Durch die Stärke der Explosion wurde die Eisenstange 30 Meter weit geschleudert und Gage kam auf dem Rücken zu liegen. Sonderbarerweise blieb Gage während des Unfalls bei Bewusstsein und konnte sogar den Unfallhergang beschreiben. Er überlebte den Unfall und schien, bis auf den Verlust seines linken Auges nach kurzer Zeit wieder gesund.

Wenn auch für Gage traumatisch, so war der Unfall für die Neurowissenschaften ein Glücksfall. Obwohl seine intellektuellen Fähigkeiten, einschließlich Wahrnehmung, Aufmerksamkeit, Sprachfähigkeit, Intelligenz, Gedächtnis und Motorik völlig intakt waren, kam es doch zu einer sehr interessanten Veränderung. Aus dem besonnen, ausgeglichenen und überlegt vorgehenden Gage wurde ein impulsiver, launischer und unberechenbarer Mensch.

Dieses Krankheitsbild wird heute als Frontalhirnsyndrom beschrieben.

Welche Annahmen der Neurowissenschaften können laut dem Text durch den Fall Phnieas Gage gestützt werden?

  1. Bestimmte Gehirnareale übernehmen unterschiedliche Aufgaben.
  2. Der linke prä- bzw. orbitofrontale Cortex spielt bei der Impulskontrolle eine Rolle.
  3. Der Sitz der "Seele" ist der orbitofrontale Cortex.
  4. Bei einer Störung, die mit Impulsivität, launischen und kindlichen Verhalten einhergeht, handelt es sich immer um eine Störung im linken prä- bzw. orbitofrontalen Cortex.

Aussagen I: Dieser Schluss ist zulässig, da durch den Unfall nur ganz bestimmte Fähigkeiten in Mitleidenschaft gezogen wurden und die meisten intakt blieben. Dies wiederspricht der Annahme, dass die Prozesse im Gehirn „global“ sind.
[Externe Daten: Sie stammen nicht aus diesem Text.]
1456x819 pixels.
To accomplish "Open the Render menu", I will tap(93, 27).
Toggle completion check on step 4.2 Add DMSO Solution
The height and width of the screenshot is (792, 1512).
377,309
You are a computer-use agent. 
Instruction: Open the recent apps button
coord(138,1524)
 Aussage II: Da nach dem Unfall gerade die Impulskontrolle beeinträchtig war, was sich durch eine neu aufgetretene Impulsivität und Unberechenbarkeit zeigte, ist dieser Schluss zulässig.
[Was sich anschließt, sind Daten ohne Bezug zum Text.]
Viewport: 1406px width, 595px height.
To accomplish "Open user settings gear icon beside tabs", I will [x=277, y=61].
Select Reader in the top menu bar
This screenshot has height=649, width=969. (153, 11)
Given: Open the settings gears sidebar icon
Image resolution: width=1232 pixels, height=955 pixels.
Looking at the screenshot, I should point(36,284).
Aussage III: Auch wenn solche Eigenschaften gerne mit „Seele“ gleichgesetzt werden, kann dieser Schluss nicht gezogen werden. Vor allem da das Konzept „Seele“ im Text nicht erörtert wird.

Aussage IV: Auch dieser Schluss ist nicht möglich, da wir laut Text lediglich davon ausgehen können, dass eine Schädigung in diesem Bereich eine solche Störung hervorruft. Wir wissen aber nicht, ob auch Schädigungen in anderen Bereichen ähnliche Wirkungen haben können.